The low power and high speed of flash memory make it popular in a wide range of
applications from the hand held to the data center. In all these applications,
system power loss poses a serious danger to data in flash devices. If the flash
memory device loses power during a program or erase operation, the corruption
of meta data may cause the whole device become inoperable. To better
understand the behavior of flash memory when power fails, we use custom-built platform
and directly measure the
errors that cutting power to flash chips during program or erase operations can
cause in this project.
Hung-Wei Tseng, Laura M. Grupp, Adrian M. Caulfield, Joel Coburn, Eitan
Yaakobi, Paul H. Siegel, Jack K. Wolf and Steven Swanson. Characterizing
flash memory for power failure. Flash Memory Summit, August 2010.

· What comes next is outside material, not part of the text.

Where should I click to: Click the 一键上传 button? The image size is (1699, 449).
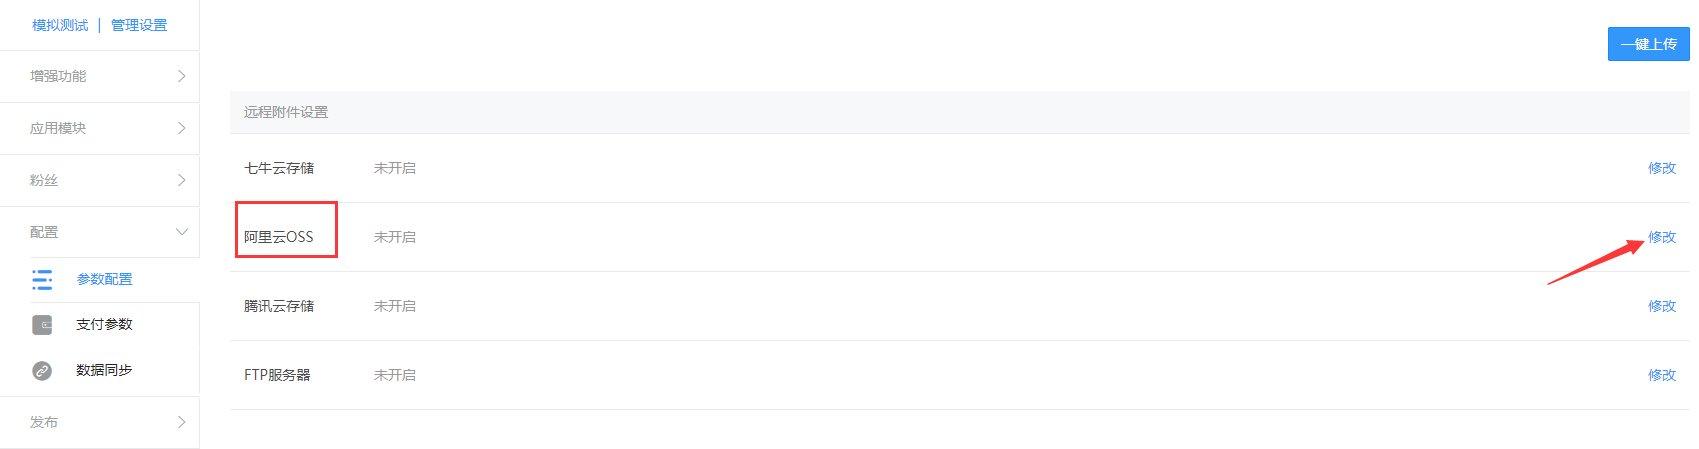pyautogui.click(x=1648, y=44)
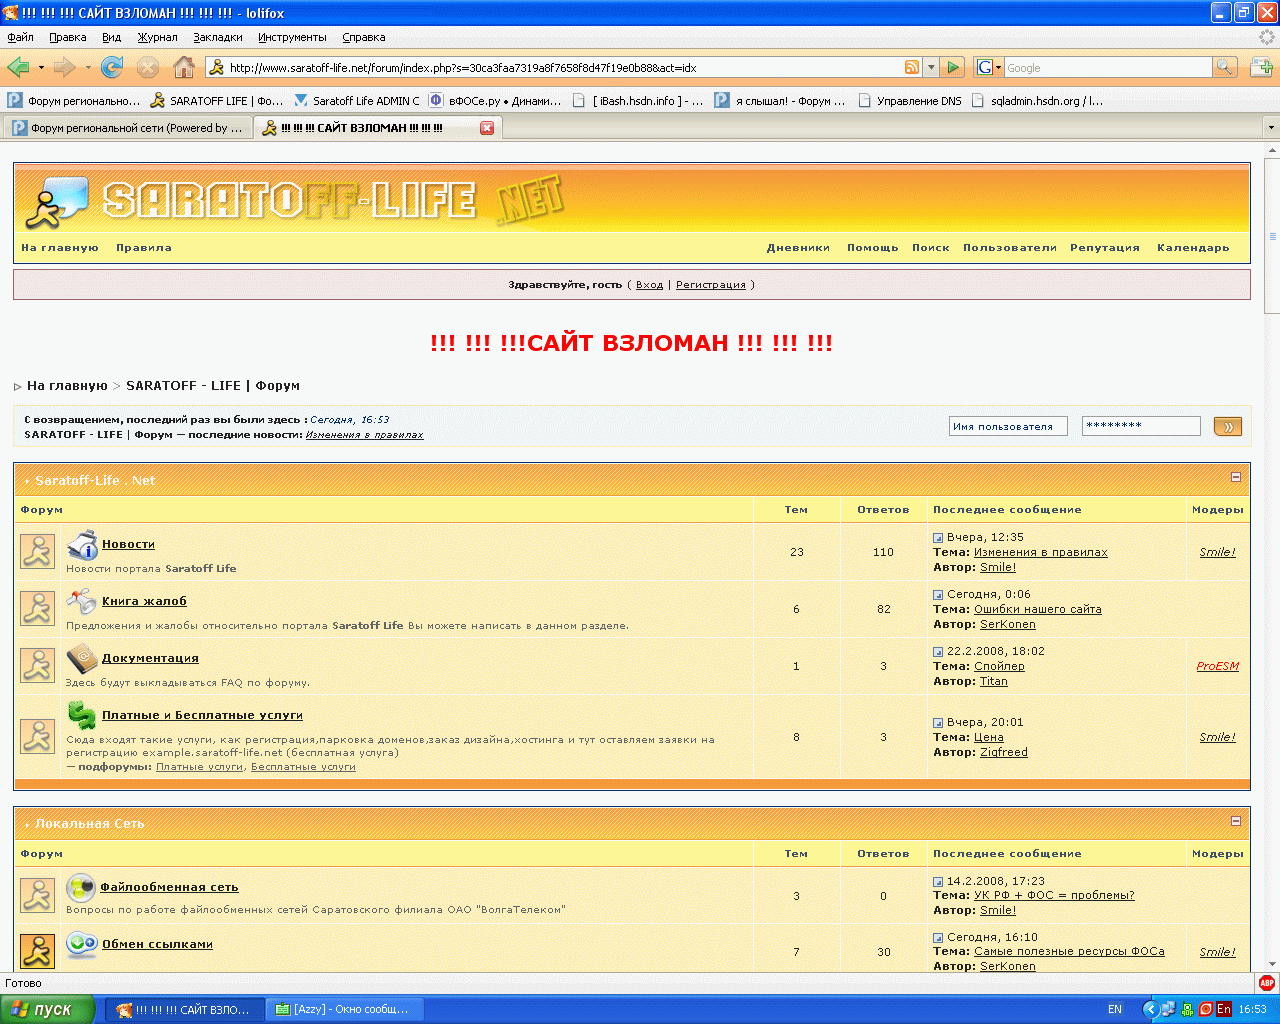This screenshot has width=1280, height=1024.
Task: Open the Закладки menu
Action: pos(218,37)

Most computers today implement the Von Neumann architecture that consists of
processors and main memory. In addition to the notorious "von Neumann"

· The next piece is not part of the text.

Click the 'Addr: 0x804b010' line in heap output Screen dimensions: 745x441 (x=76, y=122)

bottleneck, this model also incurs lots of redundant computation and memory
accesses due to the artifical execution order and limited registers.
Data-Trigger Thread proposes a smooth transition to data-flow execution
model on top of conventional processors. Unlike the traditional models, we
initiate a thread on a change to a memory location. This model enables
increased parallelism and the elimination of redundant, unnecessary
computation.
Hung-Wei Tseng and Dean M. Tullsen.
Data-Triggered
Threads: Eliminating Redundant Computation. In Proceedings of 17th International Symposium on High Performance Computer
Architecture (HPCA-17), page 181-192, February, 2011. Nominated for Best Student Paper!